SNR is how far your wanted signal sits above the noise — higher is cleaner. These are standard formulas; it’s a calculator, not a measurement.
SNR from two levels
SNR (dB) = signal level − noise level. Use any consistent dB scale (e.g. both in dBFS).
SNR from amplitude or power
Amplitude (voltage): SNR = 20·log₁₀(signal/noise). Power: SNR = 10·log₁₀(signal/noise). Pick which your numbers are.
SNR ↔ effective number of bits
For an ideal converter: SNR = 6.02·N + 1.76 dB, so ENOB = (SNR − 1.76) / 6.02. Edit either field.
Ideal SNR by bit depth
Theoretical best SNR of a perfect N-bit converter (6.02·N + 1.76 dB).
How SNR Works
Signal-to-noise ratio compares the level of the signal you want to the background noise you don’t, expressed in decibels. From two measured levels it’s simply the difference: a signal at −12 dBFS over a −72 dBFS noise floor gives 60 dB SNR. From raw amplitudes (voltages) it’s 20·log₁₀(signal/noise); from powers it’s 10·log₁₀(signal/noise), because power goes as amplitude squared.

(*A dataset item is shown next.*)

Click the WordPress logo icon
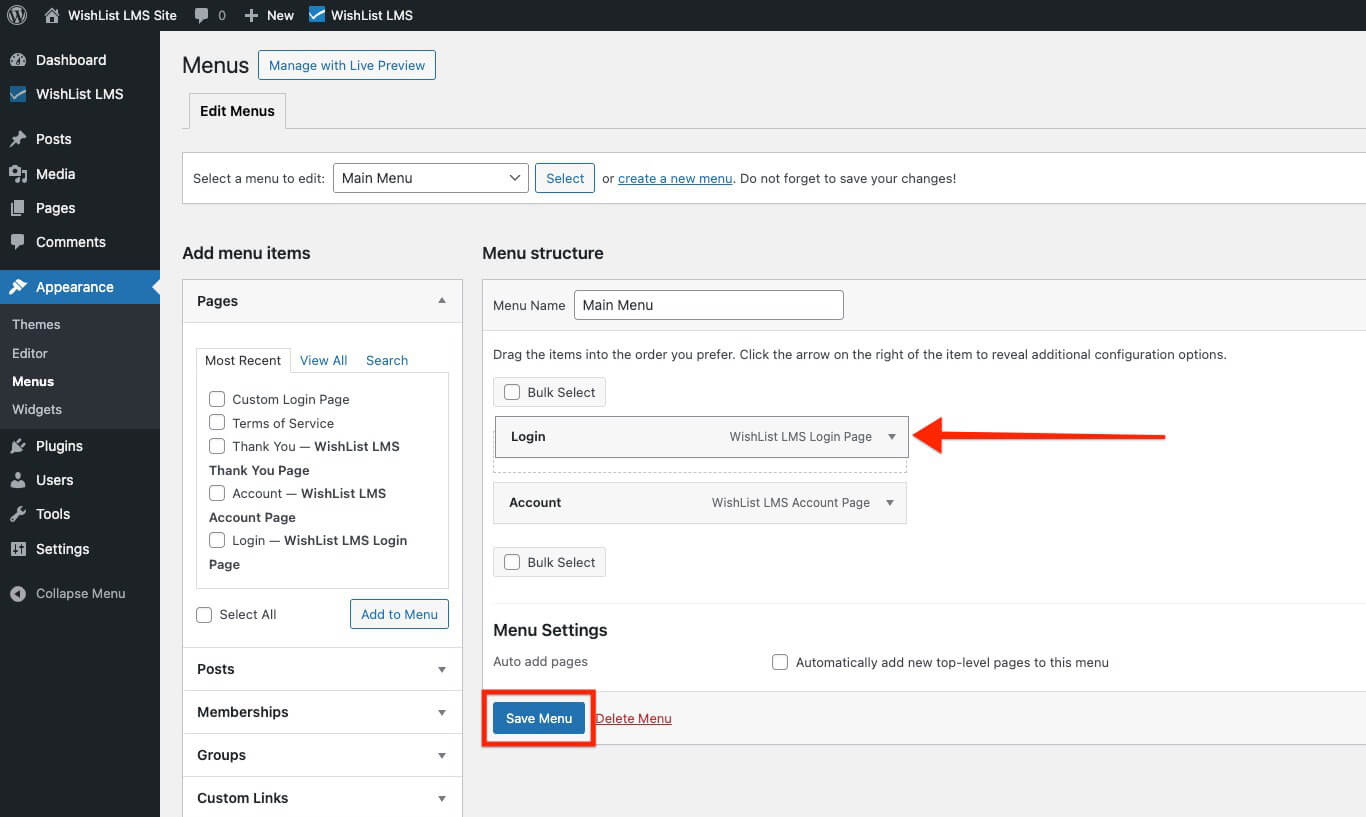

For digital systems, the theoretical SNR of an ideal converter is 6.02·N + 1.76 dB for N bits — about 98 dB for 16-bit and 146 dB for 24-bit. The effective number of bits (ENOB) works backwards from a measured SNR to say how many real bits of resolution you’re getting once noise and distortion are included.